I really believed it all, it was so intense. Seriously strange experience with astral stuff and an enormus pressure i have never before experienced. That stuff where I am afraid of being because I might think something and its just there. So I was nervous to say the least, afraid of all kinds of thoughts and attracting them as well. My worst nightmare I think, there is something intense in the way I think sometimes or that I just feel the thoughts carry so much weight that I cant handle the pressure. Like being in a vaccuum.
Explaining this in a way you can understand it would be difficult and painful.
I was really going to die today, there was one little tought I had which was mostly deemed cowardly, excessive dangerous and fatal by those/that which surrounded me and it saved my life. The one voice which seemed the least credible at the time was the one that was right.
The fight or flight mindpattern is extreme in me, to the point where it ruins my body and mind. That is something the nwr stuff had for me which I loved, I learned to let go of the tension. But that changed at some point. it seems it connected to my greenstar.
There may be something going on right now as I have felt very strange for quite some time now. I have been targeted, but it may also be that they stepped up the chase of those with certain programs or something.
--
Had a break while writing this and things starting sliding again:? Now its the nwr program..Annoying. And what is very annoying is that when I'm about to die and I have the classic drama where I finally see my errors and where I missed opportunities it seems to fade as the alters kick in. But as I write this I am reminded so it is up to me. The mushrooms also had that, a death/rebirth with great insights and then things fade.
I look forward to getting started on deprogramming properly as I see things have not been going in the right direction up until now.
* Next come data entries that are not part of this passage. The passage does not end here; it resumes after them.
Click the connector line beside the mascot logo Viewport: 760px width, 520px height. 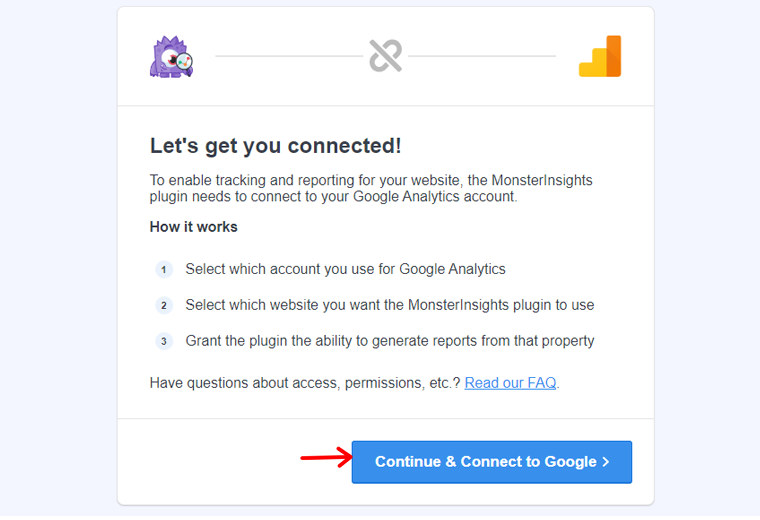[x=289, y=56]
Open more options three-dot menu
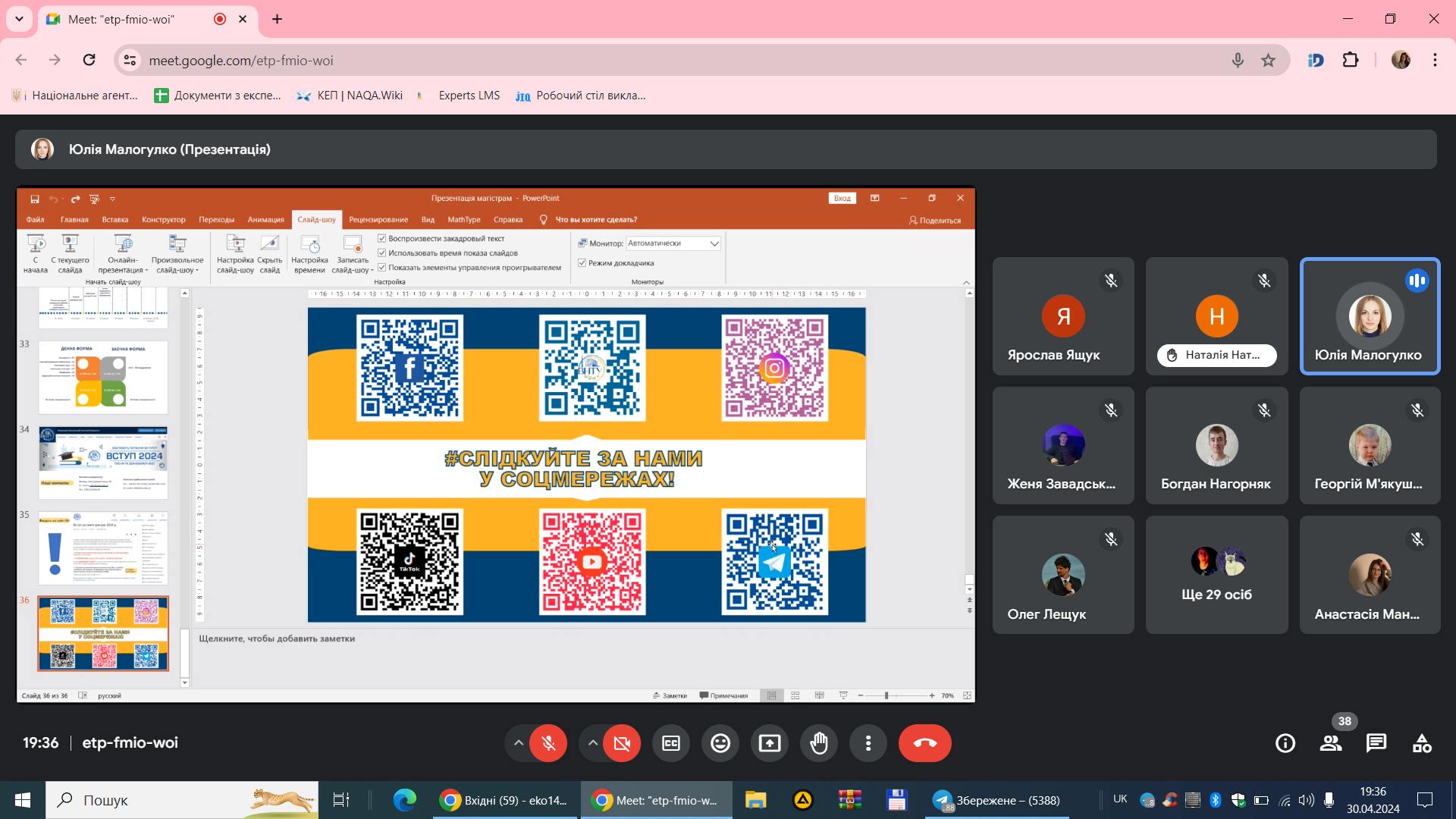The image size is (1456, 819). pos(868,743)
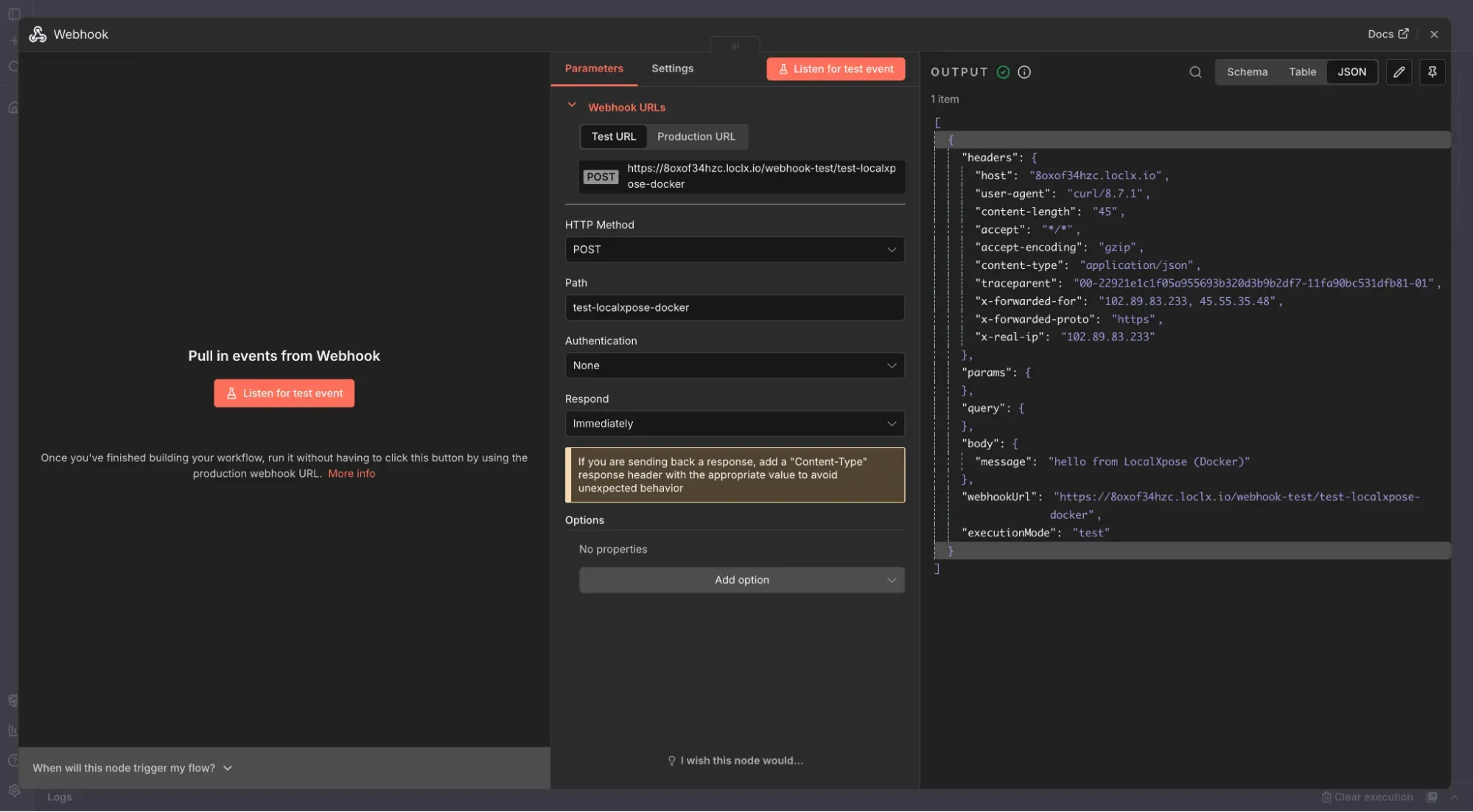Image resolution: width=1473 pixels, height=812 pixels.
Task: Click the green check icon next to OUTPUT
Action: (x=1001, y=72)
I will also get a consultation with Janet soon and check which tattoo might suit me best if anything at all. And to get some clarity.
Also wondering about what people call poweranimals and what that might mean. As people according to native americans always has a certain animal associated with them. It just crossed my mind yesterday. It was in the middle of my programming mess so it might just be nonsense but it got me curious.
I am sorry about the tone of this post, I have been very strange the last week and I need to recuperate.